On the Collegium's decision to recommend Justice Pardiwala, the senior lawyer thinks that the move has only increased the hope, faith and the trust in the hearts and the minds of the people.
"I hail and salute them for picking up such honest judges," he said.
During his time at the Gauhati High Court, Justice Dhulia decided on the claim that government-funded madrasas were minority institutions established and administered by the minority community. In that judgment, he held that though a religious minority has a right to establish and administer an educational institution of its choice, once such an institution starts getting maintained wholly out of State funds, religious instructions cannot be imparted in such an institution.
AG Saikia says that the judgment authored by the Chief Justice in February, 2022, has not been challenged till date.
In a public interest litigation in relation to violent clashes during the eviction drive in the state, Justice Dhulia in October, 2021, famously remarked,
His Bench highlighted the plight of women prisoners, labeled foreigners, and their children who continued to languish in jails during the raging COVID-19 pandemic. It had directed the Court-appointed High Powered Committee to consider the fate of such persons under “special circumstances” during the pandemic’s second wave.

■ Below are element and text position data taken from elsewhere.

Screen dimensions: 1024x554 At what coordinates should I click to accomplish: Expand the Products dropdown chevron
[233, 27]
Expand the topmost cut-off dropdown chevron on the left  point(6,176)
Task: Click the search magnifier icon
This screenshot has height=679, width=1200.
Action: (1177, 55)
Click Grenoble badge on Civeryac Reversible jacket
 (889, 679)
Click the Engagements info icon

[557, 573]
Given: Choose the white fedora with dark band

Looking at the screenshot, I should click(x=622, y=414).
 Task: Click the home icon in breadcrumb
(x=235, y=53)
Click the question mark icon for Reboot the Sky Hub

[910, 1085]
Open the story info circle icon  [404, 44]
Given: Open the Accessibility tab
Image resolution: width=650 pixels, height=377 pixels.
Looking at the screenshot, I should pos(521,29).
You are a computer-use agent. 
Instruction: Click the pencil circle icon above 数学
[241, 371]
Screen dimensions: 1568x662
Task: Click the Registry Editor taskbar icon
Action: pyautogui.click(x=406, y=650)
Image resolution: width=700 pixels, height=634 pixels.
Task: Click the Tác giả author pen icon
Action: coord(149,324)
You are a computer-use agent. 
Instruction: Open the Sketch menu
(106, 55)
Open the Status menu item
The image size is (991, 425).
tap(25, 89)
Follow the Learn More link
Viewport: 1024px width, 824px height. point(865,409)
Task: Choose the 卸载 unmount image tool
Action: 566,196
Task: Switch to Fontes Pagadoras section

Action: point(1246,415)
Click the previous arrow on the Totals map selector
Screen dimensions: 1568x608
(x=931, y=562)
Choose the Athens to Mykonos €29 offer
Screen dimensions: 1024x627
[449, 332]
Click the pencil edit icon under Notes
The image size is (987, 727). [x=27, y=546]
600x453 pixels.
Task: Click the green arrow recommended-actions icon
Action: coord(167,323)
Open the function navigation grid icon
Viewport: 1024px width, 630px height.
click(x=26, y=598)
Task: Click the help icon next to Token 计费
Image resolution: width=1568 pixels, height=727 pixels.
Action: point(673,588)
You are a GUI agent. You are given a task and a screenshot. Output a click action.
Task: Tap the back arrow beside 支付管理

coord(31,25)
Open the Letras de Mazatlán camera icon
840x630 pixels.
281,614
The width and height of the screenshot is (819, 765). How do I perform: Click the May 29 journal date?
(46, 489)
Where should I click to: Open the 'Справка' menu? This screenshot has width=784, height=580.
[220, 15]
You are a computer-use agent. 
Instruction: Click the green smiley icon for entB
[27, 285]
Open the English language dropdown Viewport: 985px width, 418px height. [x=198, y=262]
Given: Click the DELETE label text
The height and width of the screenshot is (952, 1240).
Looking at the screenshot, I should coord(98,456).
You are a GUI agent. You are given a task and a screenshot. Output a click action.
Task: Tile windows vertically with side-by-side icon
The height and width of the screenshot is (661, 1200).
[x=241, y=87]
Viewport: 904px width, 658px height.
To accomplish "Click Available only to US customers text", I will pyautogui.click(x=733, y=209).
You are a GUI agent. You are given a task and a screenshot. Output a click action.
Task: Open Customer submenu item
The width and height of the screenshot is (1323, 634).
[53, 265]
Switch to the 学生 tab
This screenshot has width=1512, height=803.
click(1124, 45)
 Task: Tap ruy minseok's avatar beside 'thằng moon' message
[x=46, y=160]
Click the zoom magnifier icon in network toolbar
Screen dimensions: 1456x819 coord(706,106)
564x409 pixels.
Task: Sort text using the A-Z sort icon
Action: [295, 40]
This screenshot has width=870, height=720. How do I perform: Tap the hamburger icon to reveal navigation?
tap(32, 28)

A verdict from the Gujarat High Court on the topic of marital rape created a lot of buzz in 2018. The judge who authored it was none other than Justice Pardiwala, who said,
“A law that does not give married and unmarried women equal protection creates conditions that lead to the marital rape.”
The judge was hearing a case where a woman had accused her husband of rape. The opinion given in an expansive 150-page judgment is still considered a progressive step towards criminalisation of an act, which is often debated upon and is currently under judicial scrutiny of the Delhi High Court, which is yet to pronounce its decision on the issue.
In the same year, the judge heard a case seeking quashing of criminal proceedings against the parents-in-law of a woman, who had met her husband through a social media platform. Without mincing his words, Justice Pardiwala remarked,
“This is one of those modern marriages fixed on Facebook, therefore, bound to fail.”
The Court, however, suggested settlement, given the age of the persons involved in the matter.
During the height of the pandemic in 2020, Justice Pardiwala was part of the Bench that declined, for a third time, to give permission for the conduct of the Lord Jagannath Rath Yatra at Ahmedabad.
The hearing in that case began at 00:45 AM and the order was pronounced at 2:00AM.
The same Bench, headed by then Chief Justice Vikram Nath, constantly urged the State government to pull up its socks to deal with various issues posed by the pandemic. In another order, the Bench urged the State government to draw up a policy to impose community service as a penalty on those who failed to wear face masks in public places.
Later that year, the Bench expressed displeasure over government inaction in implementing its directions on the disposal of claims made by Tribal communities under the Forest Rights Act.